Troppo lunghi dieci anni come termine di conservazione delle informazioni in materia di antiriciclaggio e da fornire elementi per circoscrivere i confini del sospetto di riciclaggio. L’Unità di informazione finanziaria (Uif), inoltre, dovrebbe individuare misure idonee a garantire la protezione dei dati personali nelle comunicazioni di questi ultimi da parte degli operatori finanziari all’Uif. Sono queste alcune delle osservazioni che l’Autorità per la protezione dei dati personali, Antonello Soro, ha evidenziato nel suo parere sul decreto legislativo di modifica della normativa sull’antiriciclaggio che ItaliaOggi è in grado di anticipare.

Nel parere, rilasciato alle commissioni parlamentari di camera e senato, che da oggi inizieranno le audizioni sul provvedimento, si evidenzia, per quanto riguarda l’accesso dell’Uif alle informazioni della banca dati, che dovrebbe essere inserita una specifica indicazione sul fatto che l’Uif già accede a tutti i dati dell’anagrafe tributaria tra cui i saldi e le giacenze medie.

Inoltre il Garante ribadisce, per quanto riguarda il sospetto di riciclaggio, che lo schema individua una dizione molto ampia di sospetto di riciclaggio e dunque «risulta necessario» si legge nel documento, «individuare già nel decreto alcuni criteri, quantomeno generali, da applicare per valutare la sussistenza di tale sospetto».
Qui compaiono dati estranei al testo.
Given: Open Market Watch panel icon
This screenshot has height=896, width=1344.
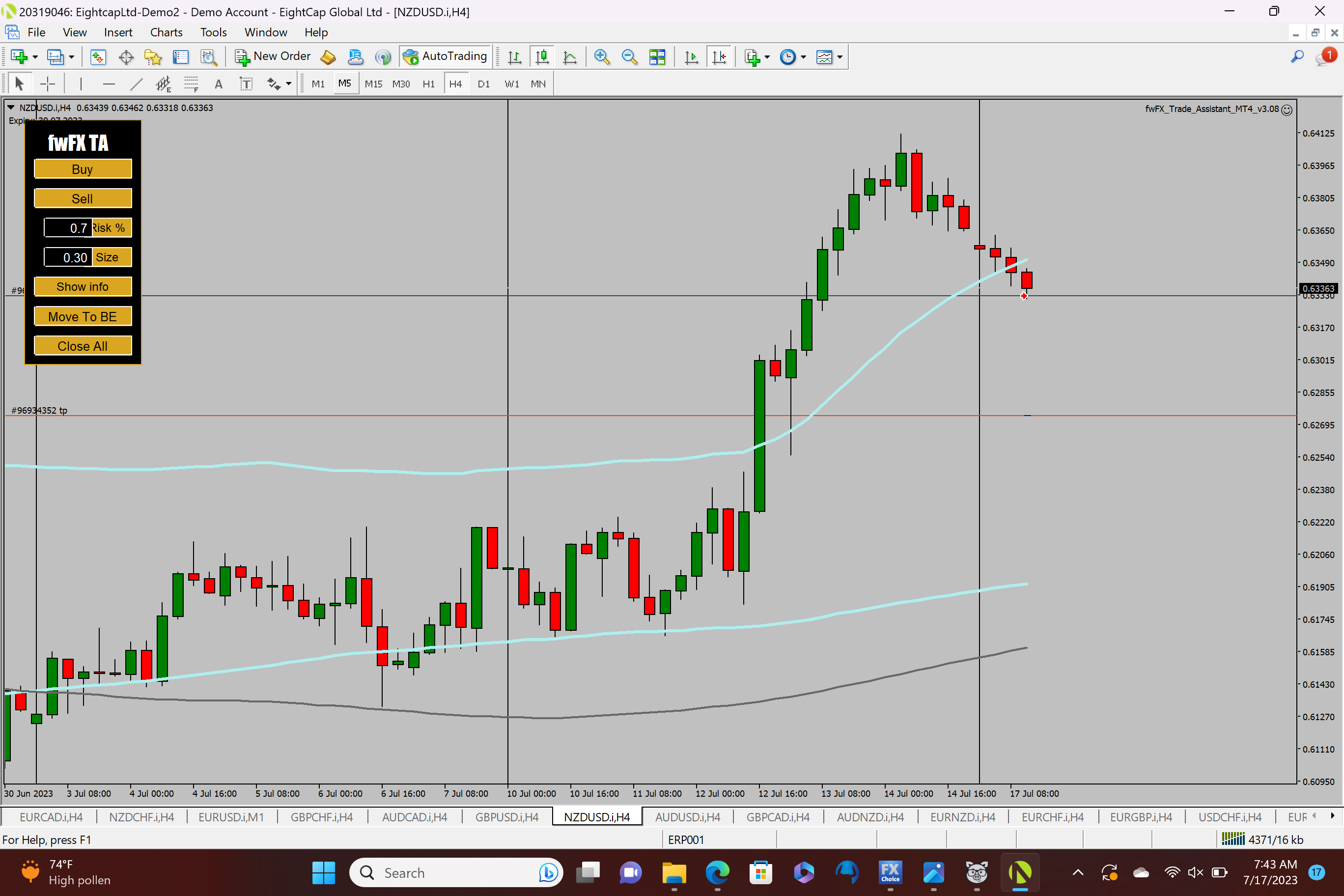Looking at the screenshot, I should click(98, 56).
Sulla conservazione dei dati il Garante osserva che il termine indicato nel dlgs, almeno dieci anni è un termine impraticabile in quanto un termine di conservazione sostanzialmente indefinito. Va dunque, per il Garante eliminata la dicitura almeno prevedendo un chiaro termine finale di conservazione. Inoltre l’Authority fa osservare che nella direttiva il termine di conservazione indicato è di cinque anni e che «allo stato, non risulta altresì alcuna concreta dimostrazione dell’effettiva necessità di prevedere un termine in ogni caso non inferiore al doppio del termine minimo armonizzato su scala europea».

Infine è richiesto al nucleo della Guardia di finanza accorgimenti per la protezione dei dati personali per la notifica mediante posta elettronica certificata del congelamento delle risorse economiche.